Blade  Runner
2024

Images Cinema Williamstown, MA

with

Dr. Ezra D. Feldman

Lecturer in Science and Technology Studies, Williams College;

and

Dr. Shawn Rosenheim

Professor of English, Williams College

Blade Runner— A.I.: More human than human

What does it mean to be a human? How do we know we are human? What is the relationship of humanity to a conscious, corporeal A.I. that surpasses our physical and mental abilities? Is human emotion a valued characteristic for A.I. or a hindrance? What does the created want from the creator, and what moral obligations, if any, do humans have toward A.I. to fulfill those wants?

All four films in our A.I. have some throughlines with each other that will call forward and backward week-to-week, comparing and contrasting evolving genre tropes and thematic variations.

Images Cinema Williamstown, MA

Film Synopsis

A blade runner must pursue and try to terminate four replicants who stole a ship in space and have returned to Earth to find their creator.

In the not-too-distant future, Los Angeles and the surrounding area has become a dystopian wasteland, heavily industrialized and overcrowded. Genetically engineered humanoid beings known as replicants are manufactured by the powerful Tyrell Corporation for use in dangerous off-world colonization. Retired police officer Rick Deckard (Harrison Ford), whose job was to track down replicants and assassinate them, is informed that four have come to Earth illegally. Called before his one-time superior (M. Emmett Walsh), Deckard is forced back into active duty to find and destroy the rogue replicants. Ridley Scott’s neo-noir classic initially polarized critics, but has since come to be regarded as one of the greatest sci-fi films of all time.

About the Speaker

Ezra Dan Feldman is a Lecturer in English and Science and Technology Studies at Williams College. He is the author of a book of poems, Habitat of Stones (Tebot Bach), and his research interests include narrative studies, science and technology studies, metafiction, speculative fiction, literalism, and character.
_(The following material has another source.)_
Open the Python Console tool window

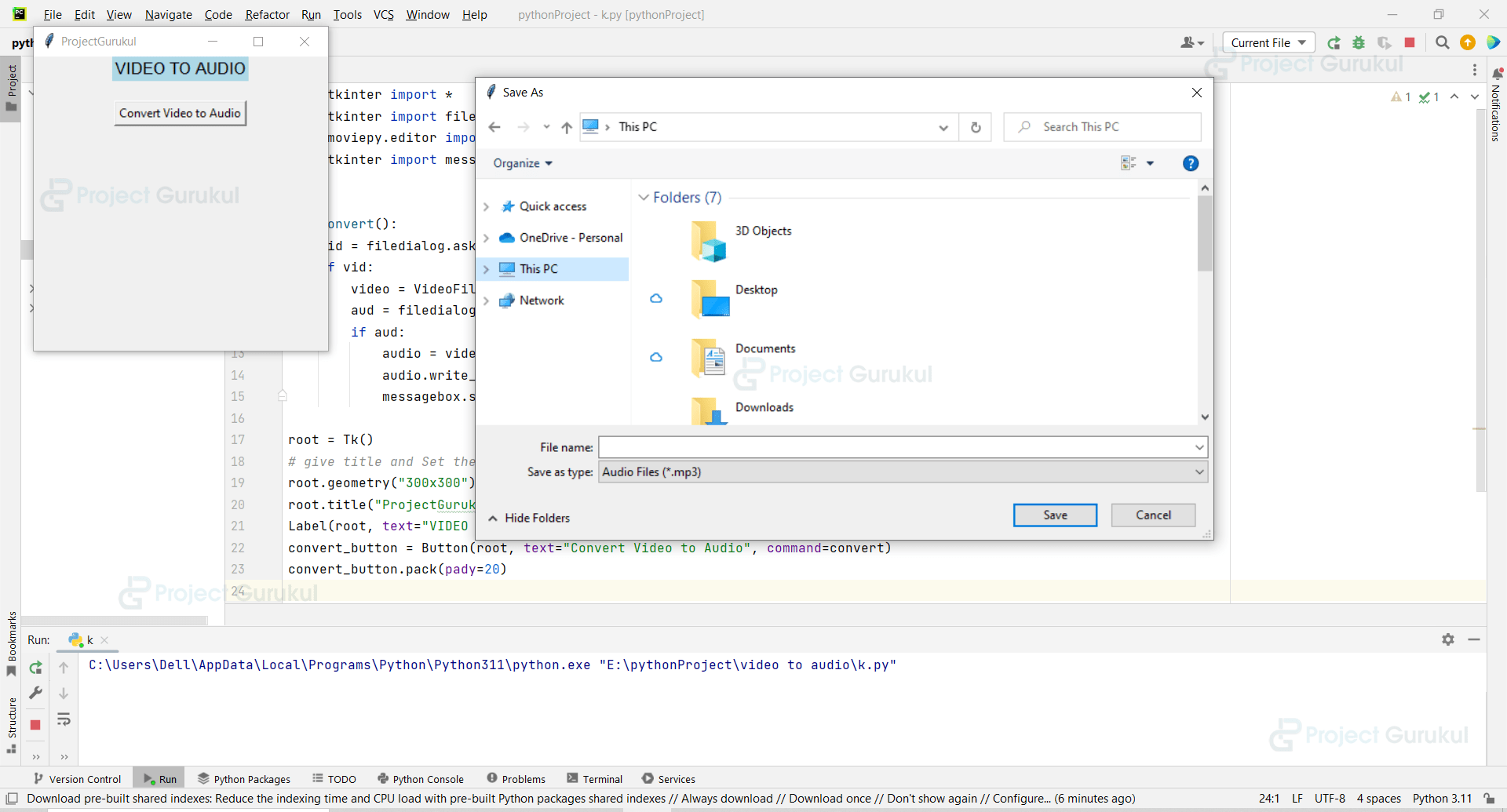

He recently sat on a panel titled "Regulating AI: Lessons from Science, Activism, and Poetry," hosted by the Global Issues Forum at Williams. He is a fan of chess and poker and loves to learn new games.

Shawn Rosenheim teaches American literature, film and audio production at Williams College. He is the author of The Cryptographic Imagination: Secret Writing from Edgar Poe to the Internet, and the director of Biosphere 2, a film that he is legally prevented from showing. He advises future filmmakers to steer away from aggravating billionaires.